Ryanodine modification of RyR1 retrogradely affects L-type Ca2+ channel gating in skeletal muscle

In skeletal muscle, there is bidirectional signalling between the L-type Ca2+ channel (1,4-dihydropyridine receptor; DHPR) and the type 1 ryanodine-sensitive Ca2+ release channel (RyR1) of the sarcoplasmic reticulum (SR). In the case of orthograde signalling (i.e., excitation-contraction coupling), the conformation of RyR1 is controlled by depolarization-induced conformational changes of the DHPR resulting in Ca2+ release from the SR. Retrograde coupling is manifested as enhanced L-type current. The nature of this retrograde signal, and its dependence on RyR1 conformation, are poorly understood. Here, we have examined L-type currents in normal myotubes after an exposure to ryanodine (200 mu M, 1 h at 37A degrees C) sufficient to lock RyR1 in a non-conducting, inactivated, conformational state. This treatment caused an increase in L-type current at less depolarized test potentials in comparison to myotubes similarly exposed to vehicle as a result of a similar to 5 mV hyperpolarizing shift in the voltage-dependence of activation.
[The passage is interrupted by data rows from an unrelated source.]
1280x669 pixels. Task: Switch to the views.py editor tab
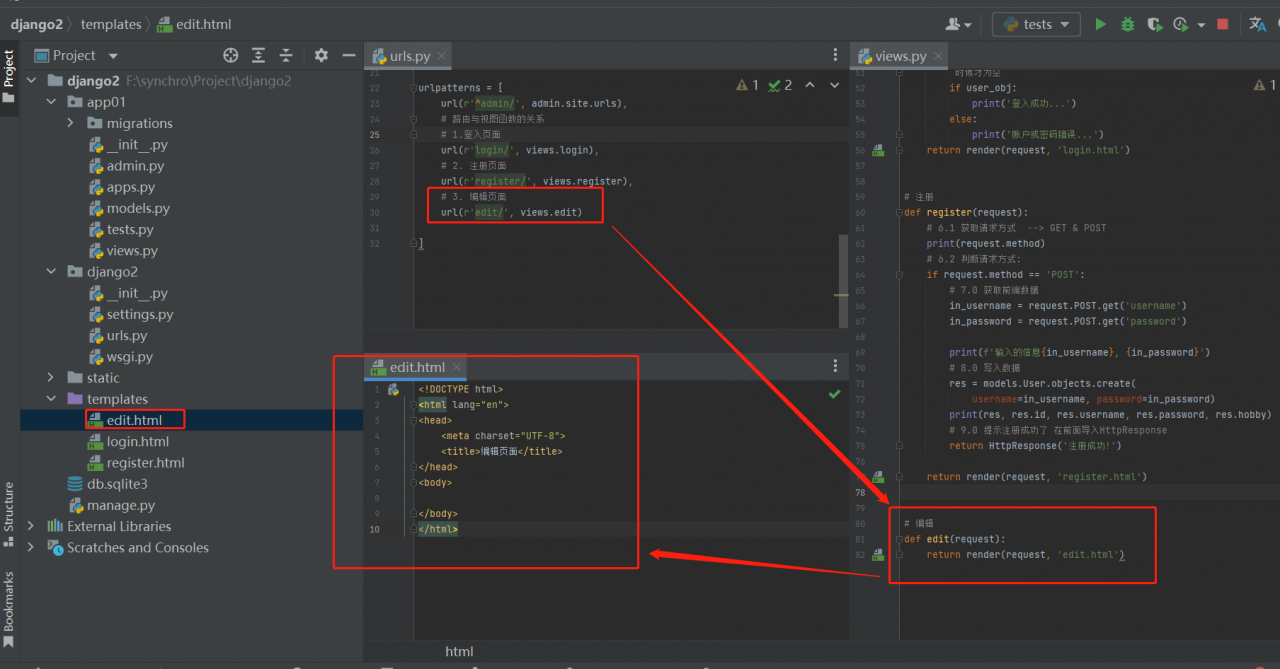(900, 56)
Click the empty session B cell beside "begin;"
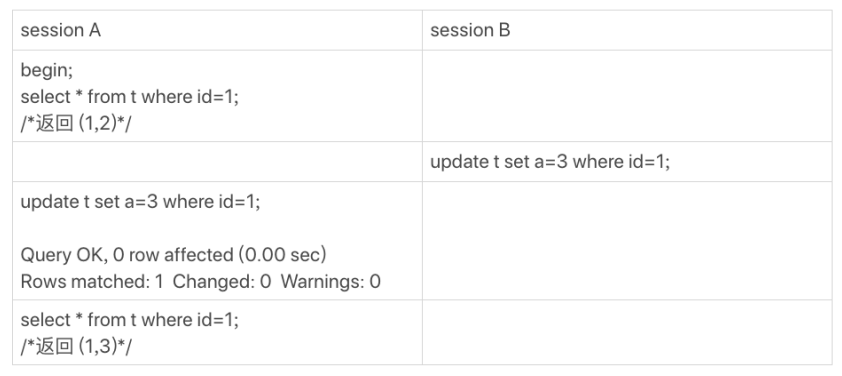The image size is (842, 376). pyautogui.click(x=627, y=96)
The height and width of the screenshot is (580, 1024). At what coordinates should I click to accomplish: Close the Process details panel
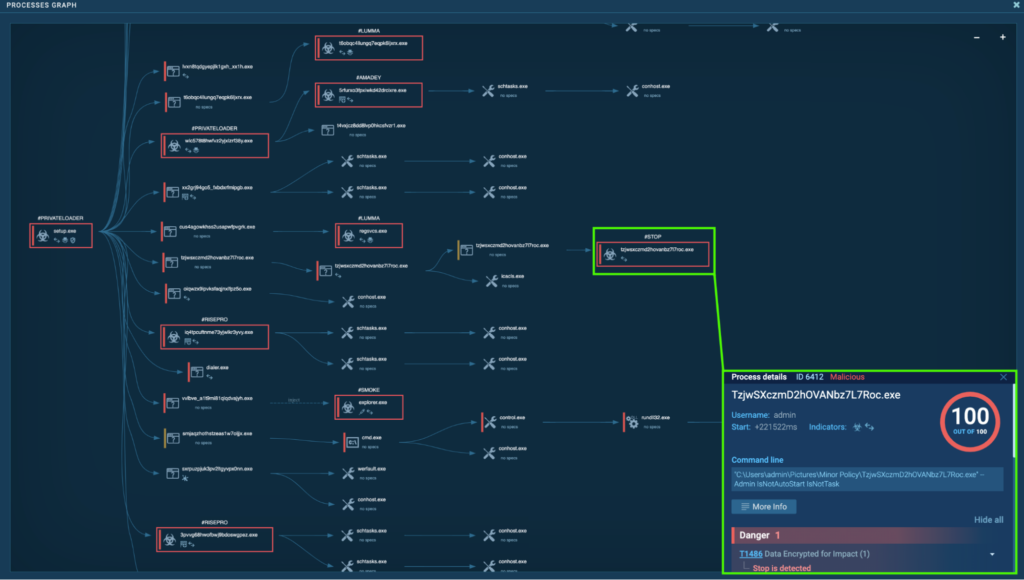1004,377
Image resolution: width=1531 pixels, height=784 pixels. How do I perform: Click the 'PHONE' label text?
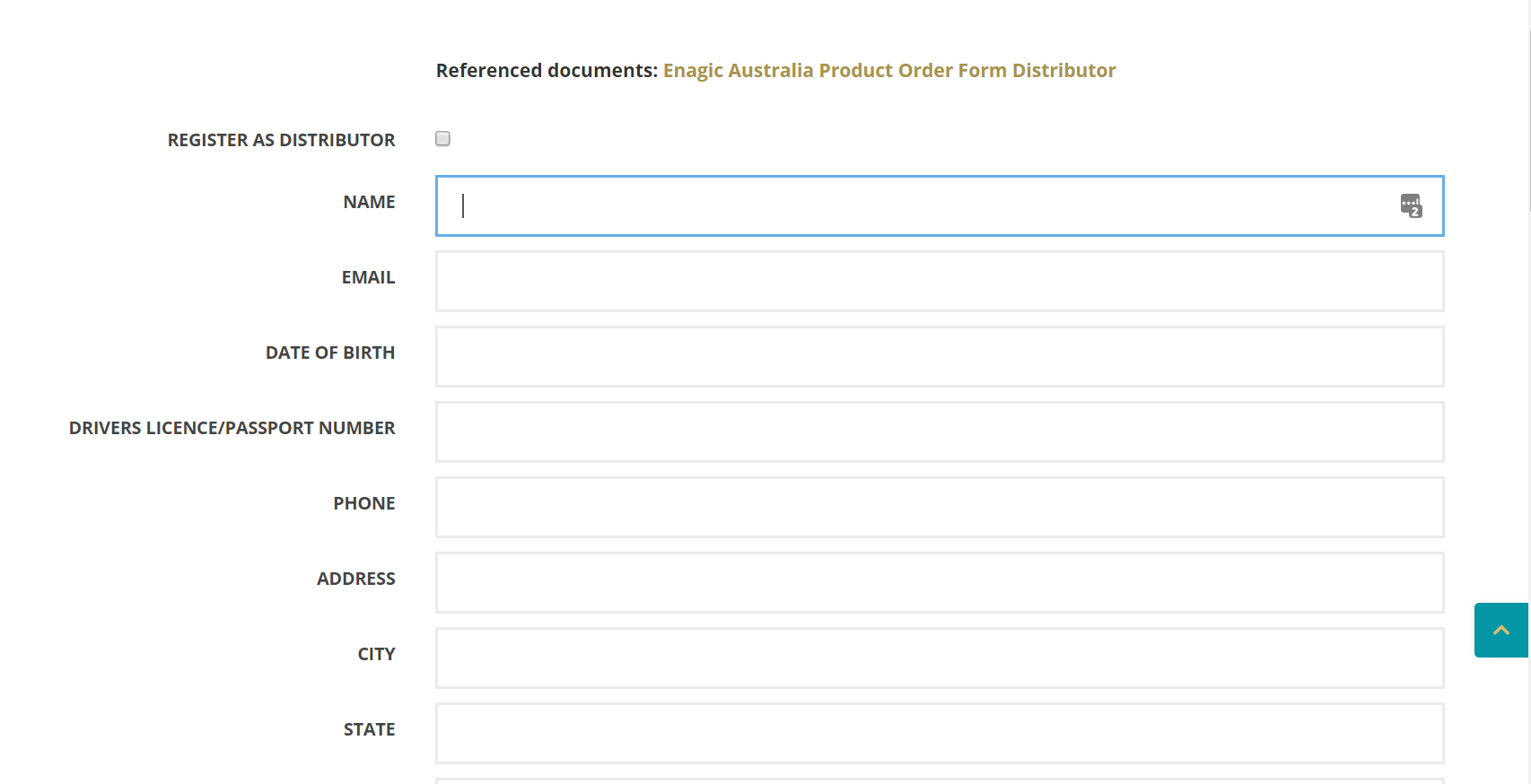(363, 504)
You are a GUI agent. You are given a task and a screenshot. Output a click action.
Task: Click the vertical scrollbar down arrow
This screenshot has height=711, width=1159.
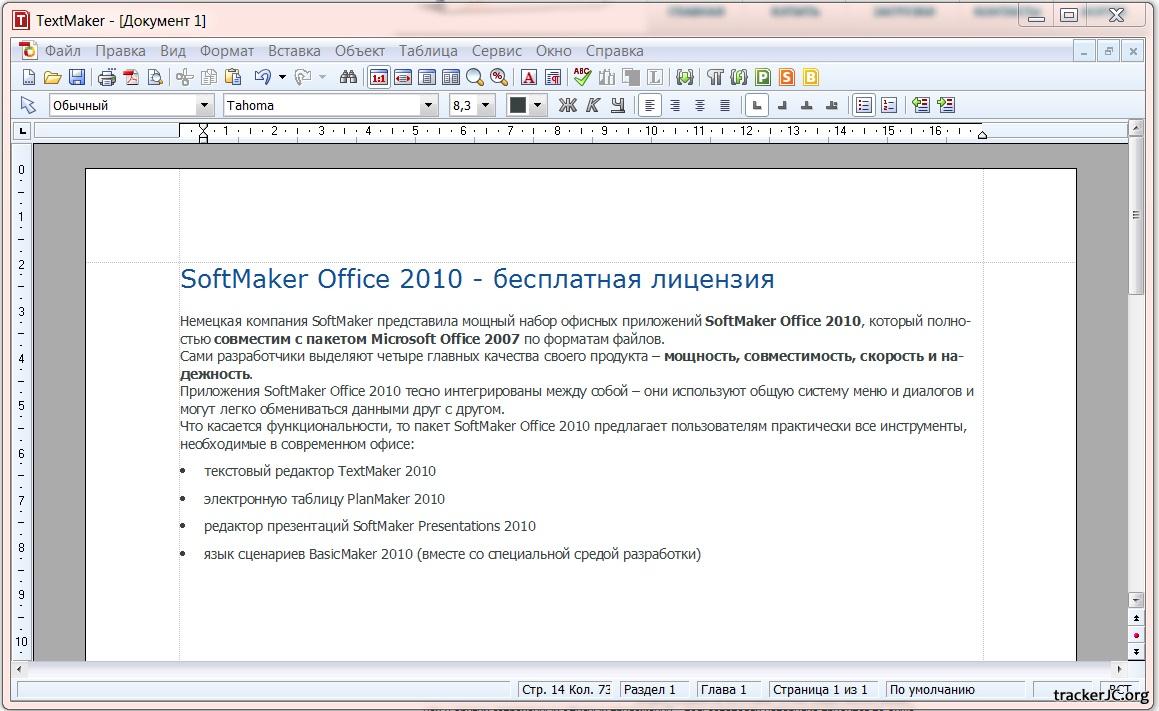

Charge movements of ryanodine-treated myotubes were also shifted to more hyperpolarizing potentials (similar to 13 mV) relative to vehicle-treated myotubes. Enhancement of the L-type current by ryanodine was absent in dyspedic (RyR1 null) myotubes, indicating that ryanodine does not act directly on the DHPR. Our findings indicate that in retrograde signaling, the functional state of RyR1 influences conformational changes of the DHPR involved in activation of L-type current. This raises the possibility that physiological regulators of the conformational state of RyR1 (e.g., Ca2+, CaM, CaMK, redox potential) may also affect DHPR gating.